8. Sustainability Requires a Hobby
One of the best things you can do for your soul, family and church is to find a life giving hobby. Planters need hobbies, recreation, and rhythms that restore joy. Leaders who never disengage from ministry rarely remain effective long-term.
Planters fall into the trap that being accessible to everyone 24/7 is being effective. If you aren’t scheduling time for a hobby you’ll slowly drift into burn out and frustration. Sustainable ministry flows from healthy leaders who know when to say yes—and when to say no. So, we are giving you permission to say “yes” to a hobby not as an escape but a place to have fun and enjoy the life God has given you.
9. Time is Your Friend
Churches cannot be rushed into maturity. Most “overnight success stories” are decades in the making. Early-stage churches must resist the pressure to offer everything immediately.
It is appropriate—and necessary—to say, “We’d love to do that, but we can’t yet.” Leadership structures, ministries, and systems need time to develop. Appointing leaders too quickly often creates problems that take years to undo.

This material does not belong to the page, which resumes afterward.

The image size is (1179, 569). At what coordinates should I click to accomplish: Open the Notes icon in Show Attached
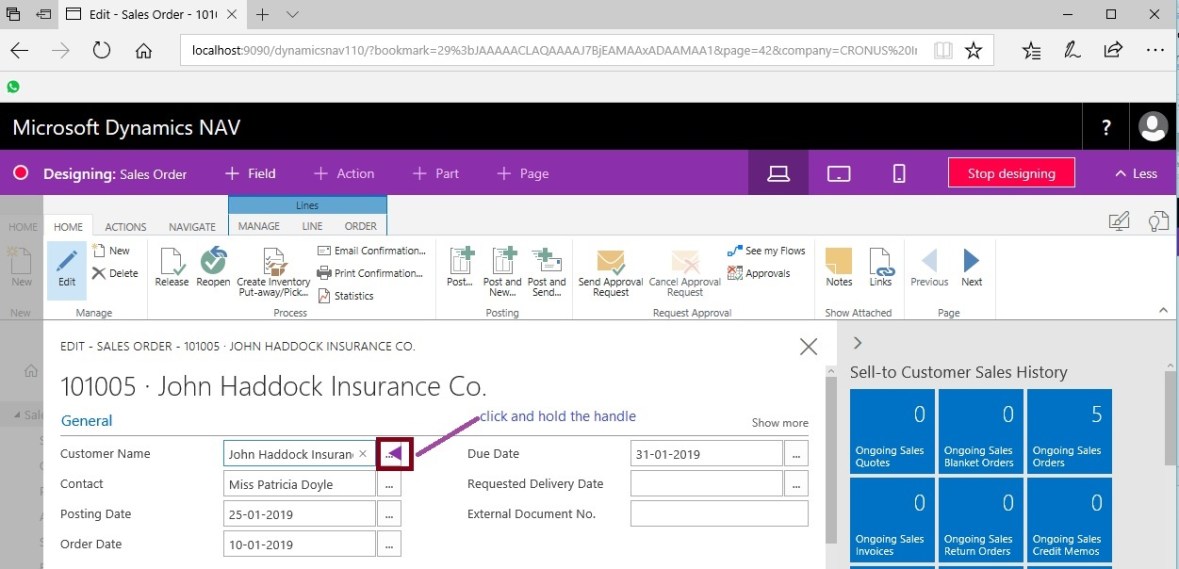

Act and embrace the age of your church, don’t wish it away. The early days will be some of your favorite memories my friend.
10. Recover A Holy Grit
Church planting requires courage. In recent years, many leaders have grown cautious, hesitant to take risks. Faith and grit are not opposites—they belong together.
Faith often feels like standing at the edge of uncertainty, unsure whether obedience looks bold or foolish. Scripture reminds us that God builds His church. Our role is faithfulness. We hope to see more planters rediscover a holy grit that works hard, prays hard, but rest well in the sovereignty of God. We don’t want busy nor lazy planters, we want focused and disciplined planters that find the sweet spot of grit and faith.